In [None]:
from packages import *
import tensorflow as tf
from datetime import datetime, timedelta
import time
import pandas as pd
import tensorflow.keras.backend as K
from tensorflow.keras.utils import plot_model
from tensorflow.keras.models import Model, Sequential
from tensorflow.keras.layers import *
from sklearn.metrics import classification_report, precision_recall_fscore_support
from sklearn.model_selection import train_test_split
from sklearn.utils.class_weight import compute_class_weight
from sklearn.utils import shuffle
%load_ext autoreload
%autoreload 2

# Model
We will be building our models in this notebook.

Some configuration required for tensorflow.

In [2]:
tf.config.gpu.set_per_process_memory_growth(True)
tf.config.gpu.set_per_process_memory_fraction(.3)
tf.keras.backend.set_image_data_format('channels_last')

## Dataset

In [148]:
glove_dim = 50
max_length = 300
chunk_count = 100
random_seed = np.random.randint(0, 1000000000)
print('using random_seed: {}'.format(random_seed))
splits = ['train', 'val', 'test'] #60:20:20

using random_seed: 937717800


In [149]:
tf_text_filenames = [os.path.join(DATASET_DIR, 'preprocessed', 'tfrecord', 'xext',  #xext temporarily
                                  'review-text-{:02d}.tf'.format(i)) for i in range(chunk_count)]
tf_ix_filenames = [os.path.join(DATASET_DIR, 'preprocessed', 'tfrecord', 'ix', 
                                  'review-ix-{:02d}.tf'.format(i)) for i in range(chunk_count)]
all_stars = (load_data({'review': ['stars']})['review']['stars'] - 1).astype(np.int32)# this is so that stars are 0-indexed
N = {}
stars_chunked = all_stars.reshape((chunk_count, 6685900//chunk_count))

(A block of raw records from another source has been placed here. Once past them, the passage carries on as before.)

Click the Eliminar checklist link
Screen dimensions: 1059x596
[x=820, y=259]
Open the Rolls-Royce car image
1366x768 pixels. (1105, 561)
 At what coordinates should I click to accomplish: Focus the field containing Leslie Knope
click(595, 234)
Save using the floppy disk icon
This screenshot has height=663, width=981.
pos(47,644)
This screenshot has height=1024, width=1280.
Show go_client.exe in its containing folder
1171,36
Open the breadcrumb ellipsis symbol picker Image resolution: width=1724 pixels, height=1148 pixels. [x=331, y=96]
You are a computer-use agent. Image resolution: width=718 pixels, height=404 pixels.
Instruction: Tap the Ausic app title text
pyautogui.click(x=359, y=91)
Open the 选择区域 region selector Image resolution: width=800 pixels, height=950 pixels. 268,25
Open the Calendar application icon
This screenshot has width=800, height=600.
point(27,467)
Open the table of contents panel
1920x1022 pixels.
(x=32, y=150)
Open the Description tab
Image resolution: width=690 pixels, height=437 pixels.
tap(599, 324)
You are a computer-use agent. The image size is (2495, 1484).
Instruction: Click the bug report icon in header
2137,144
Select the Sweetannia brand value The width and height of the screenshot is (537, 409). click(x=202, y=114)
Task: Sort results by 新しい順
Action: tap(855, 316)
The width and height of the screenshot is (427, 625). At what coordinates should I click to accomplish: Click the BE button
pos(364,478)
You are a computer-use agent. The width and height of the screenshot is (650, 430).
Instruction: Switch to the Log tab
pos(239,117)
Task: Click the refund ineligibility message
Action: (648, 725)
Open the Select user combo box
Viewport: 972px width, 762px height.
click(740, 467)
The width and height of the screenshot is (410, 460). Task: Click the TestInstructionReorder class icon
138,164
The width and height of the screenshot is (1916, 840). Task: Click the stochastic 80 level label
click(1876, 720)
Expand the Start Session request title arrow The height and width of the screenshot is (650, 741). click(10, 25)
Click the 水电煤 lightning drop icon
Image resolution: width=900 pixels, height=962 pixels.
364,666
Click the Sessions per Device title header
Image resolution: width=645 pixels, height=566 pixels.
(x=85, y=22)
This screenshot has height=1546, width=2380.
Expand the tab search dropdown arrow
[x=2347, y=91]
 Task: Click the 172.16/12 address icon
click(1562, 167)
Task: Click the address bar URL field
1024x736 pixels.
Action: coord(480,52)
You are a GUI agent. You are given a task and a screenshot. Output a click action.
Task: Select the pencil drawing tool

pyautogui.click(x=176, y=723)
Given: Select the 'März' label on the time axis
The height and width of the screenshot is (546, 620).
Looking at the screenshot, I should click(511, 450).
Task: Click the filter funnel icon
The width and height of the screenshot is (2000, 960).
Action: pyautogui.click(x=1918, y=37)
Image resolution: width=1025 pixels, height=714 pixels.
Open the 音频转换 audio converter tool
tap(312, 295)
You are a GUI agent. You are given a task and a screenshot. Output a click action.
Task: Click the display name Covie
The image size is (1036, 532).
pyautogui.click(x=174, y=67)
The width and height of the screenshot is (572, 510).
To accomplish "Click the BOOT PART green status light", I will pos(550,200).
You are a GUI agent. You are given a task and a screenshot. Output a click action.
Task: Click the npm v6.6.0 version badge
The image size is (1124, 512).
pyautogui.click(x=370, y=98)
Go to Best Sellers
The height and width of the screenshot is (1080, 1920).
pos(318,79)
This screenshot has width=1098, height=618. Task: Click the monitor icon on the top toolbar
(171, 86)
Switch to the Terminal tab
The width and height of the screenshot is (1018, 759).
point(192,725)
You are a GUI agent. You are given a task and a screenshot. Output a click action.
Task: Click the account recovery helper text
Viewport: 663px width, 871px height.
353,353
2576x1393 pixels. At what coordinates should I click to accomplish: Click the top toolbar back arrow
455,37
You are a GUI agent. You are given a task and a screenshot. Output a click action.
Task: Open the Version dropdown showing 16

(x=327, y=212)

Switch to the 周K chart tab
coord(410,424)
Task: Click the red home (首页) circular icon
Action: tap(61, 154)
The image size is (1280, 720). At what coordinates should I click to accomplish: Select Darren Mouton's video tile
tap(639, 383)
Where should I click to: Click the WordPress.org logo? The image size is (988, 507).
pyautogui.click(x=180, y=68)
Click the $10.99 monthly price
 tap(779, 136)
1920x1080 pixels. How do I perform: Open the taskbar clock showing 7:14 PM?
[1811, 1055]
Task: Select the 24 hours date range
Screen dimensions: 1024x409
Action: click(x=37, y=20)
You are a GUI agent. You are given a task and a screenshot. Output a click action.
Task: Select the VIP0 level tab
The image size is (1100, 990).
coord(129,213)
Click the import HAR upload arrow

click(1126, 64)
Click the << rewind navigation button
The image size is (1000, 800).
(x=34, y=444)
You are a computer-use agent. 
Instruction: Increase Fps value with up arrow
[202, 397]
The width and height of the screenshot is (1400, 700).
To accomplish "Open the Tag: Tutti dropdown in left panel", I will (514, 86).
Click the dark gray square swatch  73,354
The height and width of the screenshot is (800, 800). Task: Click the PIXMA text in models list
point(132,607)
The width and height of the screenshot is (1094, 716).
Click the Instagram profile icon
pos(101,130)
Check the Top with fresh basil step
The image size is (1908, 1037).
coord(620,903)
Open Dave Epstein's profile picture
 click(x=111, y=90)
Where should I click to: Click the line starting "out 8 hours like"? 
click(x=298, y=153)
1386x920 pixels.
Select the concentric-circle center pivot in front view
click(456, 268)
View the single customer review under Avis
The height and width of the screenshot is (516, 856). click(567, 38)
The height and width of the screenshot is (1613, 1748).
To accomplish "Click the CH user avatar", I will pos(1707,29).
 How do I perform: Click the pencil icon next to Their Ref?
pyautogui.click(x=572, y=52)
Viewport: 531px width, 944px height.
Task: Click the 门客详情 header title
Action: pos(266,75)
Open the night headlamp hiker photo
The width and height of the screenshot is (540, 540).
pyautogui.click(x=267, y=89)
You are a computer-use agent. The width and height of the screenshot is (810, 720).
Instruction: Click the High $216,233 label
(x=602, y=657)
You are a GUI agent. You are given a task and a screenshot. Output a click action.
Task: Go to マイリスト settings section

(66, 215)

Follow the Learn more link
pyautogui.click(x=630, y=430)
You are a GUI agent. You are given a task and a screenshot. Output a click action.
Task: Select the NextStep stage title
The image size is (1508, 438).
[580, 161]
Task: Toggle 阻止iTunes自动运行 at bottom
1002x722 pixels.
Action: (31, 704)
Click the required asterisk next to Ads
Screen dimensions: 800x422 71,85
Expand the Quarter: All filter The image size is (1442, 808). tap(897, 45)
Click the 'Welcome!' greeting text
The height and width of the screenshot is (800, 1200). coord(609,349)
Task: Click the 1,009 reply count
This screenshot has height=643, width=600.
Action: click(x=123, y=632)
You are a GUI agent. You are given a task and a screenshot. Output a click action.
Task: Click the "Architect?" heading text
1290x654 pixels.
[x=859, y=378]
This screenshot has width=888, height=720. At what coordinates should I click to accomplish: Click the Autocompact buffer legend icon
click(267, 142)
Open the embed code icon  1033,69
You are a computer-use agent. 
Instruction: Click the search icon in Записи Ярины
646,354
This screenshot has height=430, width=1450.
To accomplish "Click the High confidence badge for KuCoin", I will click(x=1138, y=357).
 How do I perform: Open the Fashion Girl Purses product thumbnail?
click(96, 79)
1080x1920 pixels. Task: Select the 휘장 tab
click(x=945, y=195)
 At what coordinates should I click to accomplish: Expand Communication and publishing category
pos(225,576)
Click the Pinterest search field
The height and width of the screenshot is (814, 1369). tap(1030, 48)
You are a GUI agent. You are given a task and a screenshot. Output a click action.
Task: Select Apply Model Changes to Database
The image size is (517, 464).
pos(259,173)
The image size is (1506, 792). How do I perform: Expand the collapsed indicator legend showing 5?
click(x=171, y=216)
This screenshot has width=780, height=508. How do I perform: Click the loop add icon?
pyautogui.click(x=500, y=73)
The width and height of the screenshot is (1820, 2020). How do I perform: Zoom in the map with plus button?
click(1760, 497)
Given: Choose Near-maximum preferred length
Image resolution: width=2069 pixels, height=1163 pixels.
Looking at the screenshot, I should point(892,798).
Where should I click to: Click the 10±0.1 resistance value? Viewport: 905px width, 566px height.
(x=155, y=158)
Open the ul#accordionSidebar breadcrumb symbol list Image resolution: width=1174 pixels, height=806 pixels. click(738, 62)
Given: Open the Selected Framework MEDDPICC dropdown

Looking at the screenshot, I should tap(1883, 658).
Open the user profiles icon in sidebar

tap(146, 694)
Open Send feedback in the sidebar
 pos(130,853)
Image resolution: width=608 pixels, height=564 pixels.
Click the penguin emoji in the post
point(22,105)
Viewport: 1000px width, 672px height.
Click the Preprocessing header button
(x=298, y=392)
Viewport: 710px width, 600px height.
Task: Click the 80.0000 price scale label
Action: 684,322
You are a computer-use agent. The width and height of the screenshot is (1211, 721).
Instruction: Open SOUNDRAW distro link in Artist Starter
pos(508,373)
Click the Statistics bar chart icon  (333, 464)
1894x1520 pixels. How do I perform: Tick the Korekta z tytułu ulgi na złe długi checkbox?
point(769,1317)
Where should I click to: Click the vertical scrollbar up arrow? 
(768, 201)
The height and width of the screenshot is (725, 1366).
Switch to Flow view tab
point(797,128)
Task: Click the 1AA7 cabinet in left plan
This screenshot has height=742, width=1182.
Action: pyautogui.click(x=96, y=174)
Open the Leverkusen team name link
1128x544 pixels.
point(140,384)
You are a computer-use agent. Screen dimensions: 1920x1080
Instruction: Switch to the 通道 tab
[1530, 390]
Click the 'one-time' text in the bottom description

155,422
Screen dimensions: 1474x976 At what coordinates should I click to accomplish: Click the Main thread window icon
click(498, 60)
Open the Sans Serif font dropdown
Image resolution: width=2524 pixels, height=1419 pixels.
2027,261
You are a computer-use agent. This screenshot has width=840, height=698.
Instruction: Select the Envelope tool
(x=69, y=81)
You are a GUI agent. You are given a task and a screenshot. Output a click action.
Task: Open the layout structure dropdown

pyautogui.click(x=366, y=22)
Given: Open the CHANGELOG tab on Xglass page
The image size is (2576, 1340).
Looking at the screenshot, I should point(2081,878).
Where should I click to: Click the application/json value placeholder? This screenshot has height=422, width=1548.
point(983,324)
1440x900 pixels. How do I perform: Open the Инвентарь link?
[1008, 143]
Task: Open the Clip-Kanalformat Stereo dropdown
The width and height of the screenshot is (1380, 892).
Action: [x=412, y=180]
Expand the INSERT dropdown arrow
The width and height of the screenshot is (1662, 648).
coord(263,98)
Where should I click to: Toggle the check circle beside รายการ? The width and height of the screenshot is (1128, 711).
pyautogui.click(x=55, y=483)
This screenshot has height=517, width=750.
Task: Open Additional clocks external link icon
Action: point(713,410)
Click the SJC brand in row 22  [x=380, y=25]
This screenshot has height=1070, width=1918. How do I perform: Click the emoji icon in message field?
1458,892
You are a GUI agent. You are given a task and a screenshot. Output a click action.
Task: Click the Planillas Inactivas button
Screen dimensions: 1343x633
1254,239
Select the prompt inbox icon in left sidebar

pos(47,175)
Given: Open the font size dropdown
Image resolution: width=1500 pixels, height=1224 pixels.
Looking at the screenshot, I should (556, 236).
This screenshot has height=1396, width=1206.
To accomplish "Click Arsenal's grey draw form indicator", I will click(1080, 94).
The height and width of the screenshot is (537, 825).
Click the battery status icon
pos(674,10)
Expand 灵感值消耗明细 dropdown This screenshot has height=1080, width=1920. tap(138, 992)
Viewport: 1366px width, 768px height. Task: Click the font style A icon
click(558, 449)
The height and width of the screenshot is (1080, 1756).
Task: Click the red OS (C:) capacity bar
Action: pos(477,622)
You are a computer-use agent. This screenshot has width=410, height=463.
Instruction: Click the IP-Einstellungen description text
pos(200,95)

class_weights = compute_class_weight('balanced', [0, 1, 2, 3, 4], all_stars)
class_weights = {'five': class_weights, 'ternary': np.array([class_weights[0], class_weights[1:4].sum() , class_weights[4]])}

tf_text, tf_ix, stars= {}, {}, {}

tf_text['train'], tf_text_filenames_val_test, tf_ix['train'], tf_ix_filenames_val_test, stars['train'], stars_val_test \
= train_test_split(tf_text_filenames, tf_ix_filenames, stars_chunked, random_state=random_seed, test_size = .4)

tf_text['val'], tf_text['test'], tf_ix['val'], tf_ix['test'], stars['val'], stars['test'] \
= train_test_split(tf_text_filenames_val_test, tf_ix_filenames_val_test, stars_val_test, random_state=random_seed, test_size = .5)

for split in splits:
    stars[split] = stars[split].reshape(np.product(stars[split].shape))
    N[split] = len(stars[split])

print('({}:{}:{})'.format(len(tf_text['train']), len(tf_text['val']), len(tf_text['test'])))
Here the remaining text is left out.